Department of Medicinal Chemistry, National Institute of Pharmaceutical Education and Research (NIPER), Sector 67, SAS Nagar, Mohali, Punjab 160062, India.
School of Biotechnology, KIIT deemed to be University, Campus-11, Patia, Bhubaneswar, Orissa 751024, India.
Bioorg Chem. 2024 Nov;152:107738. doi: 10.1016/j.bioorg.2024.107738. Epub 2024 Aug 22.
Almost half of all medicines approved by the U.S. Food and Drug Administration have been found to be developed based on inspiration from natural products (NPs). Here, we report a novel strategy of scaffold overlaying of scaffold-hopped analogs of bioactive flavones and isoflavones and installation of drug-privileged motifs, which has led to discovery of anticancer agents that surpass the functional efficiency of the original NPs. The analogs, 2,3-diaryl-pyridopyrimidin-4-imine/ones were efficiently synthesized by an approach of a nitrile-stabilized quaternary ammonium ylide as masked synthon and Pd-catalyzed activation-arylation methods. Compared to the NPs, these NP-analogs exhibited differentiated functions; dual inhibition of human topoisomerase-II (hTopo-II) enzyme and tubulin polymerization, and pronounced antiproliferative effect against various cancer cell lines, including numerous drug-resistant cancer cells. The most active compound 5l displayed significant inhibition of migration ability of cancer cells and blocked G1/S phase transition in cell cycle. Compound 5l caused pronounced effect in expression patterns of various key cell cycle regulatory proteins; up-regulation of apoptotic proteins, Bax, Caspase 3 and p53, and down-regulation of apoptosis-inhibiting proteins, BcL-xL, Cyclin D1, Cyclin E1 and NF-κB, which indicates high efficiency of the molecule 5l in apoptosis-signal axis interfering potential.
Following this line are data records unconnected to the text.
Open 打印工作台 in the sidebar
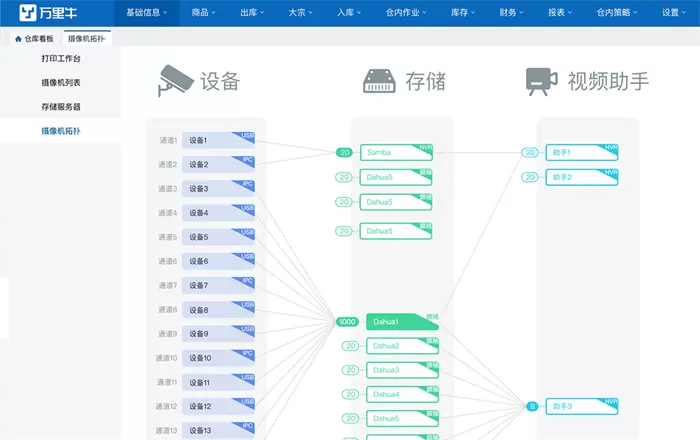This screenshot has height=440, width=700. (61, 59)
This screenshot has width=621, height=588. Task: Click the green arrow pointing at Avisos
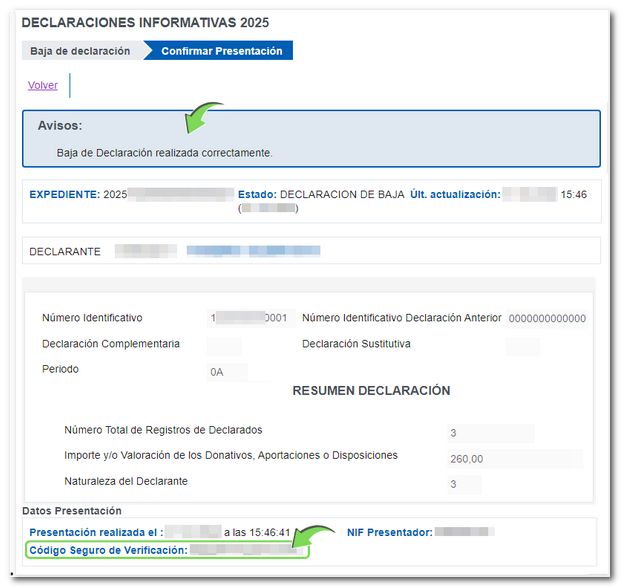pyautogui.click(x=204, y=115)
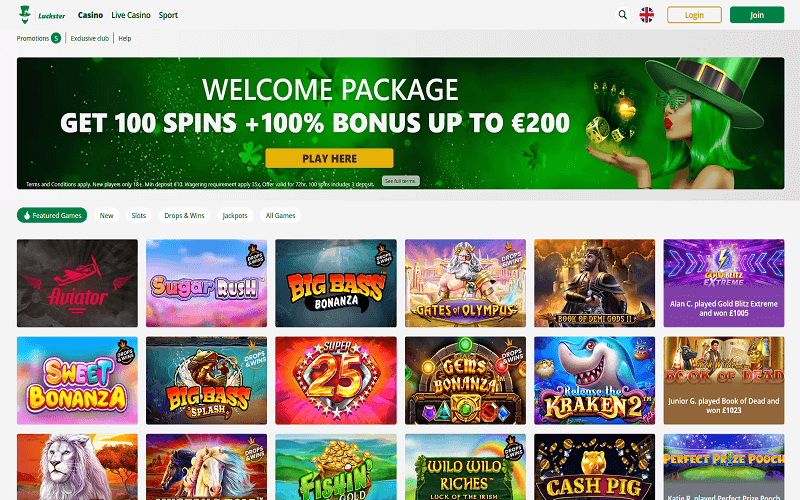The height and width of the screenshot is (500, 800).
Task: Click the Luckster logo icon
Action: tap(24, 15)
Cheminformatics analysis revealed that 2,3-diaryl-pyridopyrimidin-4-imine/ones occupy a distinctive drug-relevant chemical space that is seldom represented by natural products and good physicochemical, ADMET and pharmacokinetic-relevant profile. Together, the anticancer potential of the investigated analogs was found to be much more efficient compared to the original natural products and two anticancer drugs, Etoposide (hTopo-II inhibitor) and 5-Flurouracile (5-FU).
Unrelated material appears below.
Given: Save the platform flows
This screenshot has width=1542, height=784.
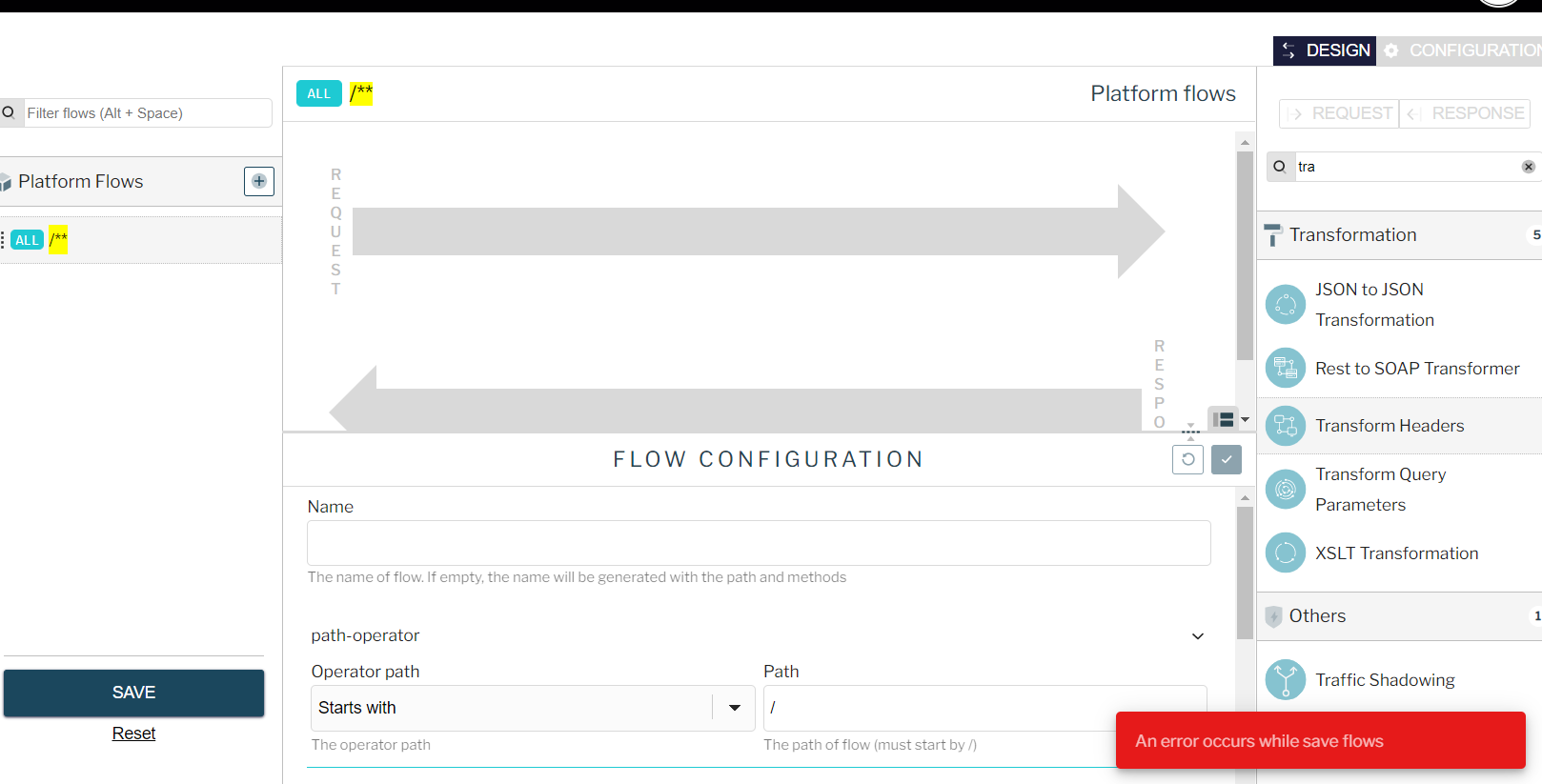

近一半的美国食品和药物管理局批准的药物被发现是基于天然产物(NPs)的灵感开发的。在这里,我们报告了一种新的策略,即支架重叠支架跳跃生物活性黄酮和异黄酮的类似物,并安装药物特权基序,这导致发现了超越原始 NPs 功能效率的抗癌剂。这些类似物,2,3-二芳基-吡啶并嘧啶-4-亚胺/酮,通过腈稳定的季铵𬭩叶立德作为掩蔽合成子和 Pd 催化的活化-芳基化方法有效地合成。与 NPs 相比,这些 NP 类似物表现出不同的功能;对人拓扑异构酶-II(hTopo-II)酶和微管蛋白聚合的双重抑制作用,以及对各种癌细胞系的明显抗增殖作用,包括许多耐药癌细胞。最活跃的化合物 5l 显示出对癌细胞迁移能力的显著抑制作用,并阻断细胞周期中的 G1/S 期转变。化合物 5l 导致各种关键细胞周期调节蛋白的表达模式发生明显变化;上调凋亡蛋白 Bax、Caspase 3 和 p53,下调凋亡抑制蛋白 BcL-xL、Cyclin D1、Cyclin E1 和 NF-κB,表明分子 5l 在凋亡信号轴干扰潜力方面具有高效率。化学信息学分析表明,2,3-二芳基-吡啶并嘧啶-4-亚胺/酮占据了独特的药物相关化学空间,这在天然产物中很少见,具有良好的理化、ADMET 和药代动力学相关特征。总的来说,与原始天然产物和两种抗癌药物依托泊苷(hTopo-II 抑制剂)和 5-氟尿嘧啶(5-FU)相比,所研究的类似物的抗癌潜力要高效得多。